7 They said to him, “Why then did Moses command one to give a certificate of divorce and to send her away?” 8

He said to them, “Because of your hardness of heart Moses allowed you to divorce your wives, but from the beginning it was not so.

9 And I say to you: whoever divorces his wife, except for sexual immorality, and marries another, commits adultery.”

10 The disciples said to him, “If such is the case of a man with his wife, it is better not to marry.”

11 But he said to them, “Not everyone can receive this saying, but only those to whom it is given.

To be a Christian, minimally, is to be a follower of Jesus Christ. That means that we accept what Jesus teaches, on whatever he teaches about. We don’t overturn the teachings of Jesus in order to make people who are rebelling against God feel better about their rebellion. It is central to the Christian worldview that Christians care more about what God thinks of them than what non-Christians think of them. In fact, Christians are supposed to be willing to endure suffering rather than side with non-Christians against God’s authority. So really not sure what the BuzzFeed non-Christians are doing in that video.

Matt Walsh had a fine article about the Buzzfeed video.

He said:

As Christians, our goal is not to avoid being like the big bad “other Christians,” but to strive to be like Christ Himself. This is one of the advantages to having an Incarnate God. He went around acting and speaking and teaching and generally functioning in our realm, thereby giving us a model to follow. This is the model of a loving and merciful man, and also a man of perfect virtue who fought against the forces of evil, condemned sin, defended his Father in Heaven with sometimes violent force, spoke truth, and eventually laid down His life for those He loved (which would be all of us).

[…]This is what it means to believe in Christ. Not just to believe that He existed, but to believe that Christ is Truth itself, and that everything He said and did was totally and absolutely and irreversibly true forever and always.

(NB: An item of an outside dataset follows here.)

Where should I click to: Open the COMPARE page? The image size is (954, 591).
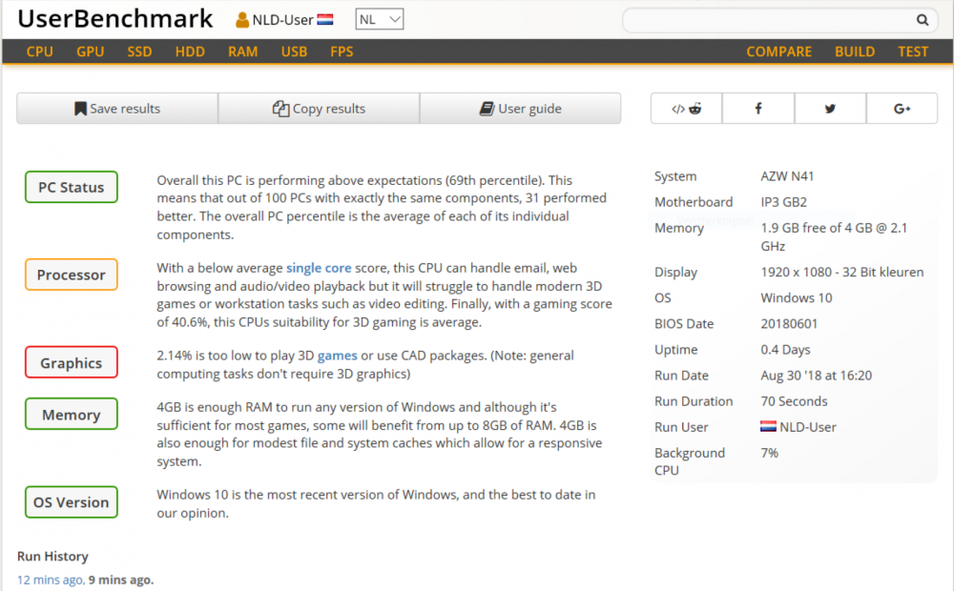[778, 51]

Many Christians today — not only the ones in the video, but millions alongside them — seem to think we can rightly claim to have “faith” in Jesus or a “relationship” with Him while still categorically denying much of His Word. This is a ridiculous proposition. We can’t declare, in one breath, that Christ is Lord, and in the next suggest that maybe God got it wrong on this or that point. Well, we can make that declaration, but we expose our belief as fraudulent and self-serving. We worship a God we either invented in our heads, which is a false idol, or a God who is fallible, which is a false idol.

If you really accept Jesus as God, then you can’t think he is wrong when he explains what marriage is. Period. End of issue.

Real Christians don’t make excuses for sin. Real Christians present the gospel. The gospel is that all men have rebelled against God and fallen short of perfect submission to and obedience of him. For this, they deserve to be separated from God eternally. Jesus paid the price for this rebellion on the cross, and anyone who accepts him as Savior and Lord will be with God eternally after they die. There is no salvation apart from Jesus. That’s what Christians say. And they say it regardless of how weird they look, and how many non-Christians don’t like them for saying it.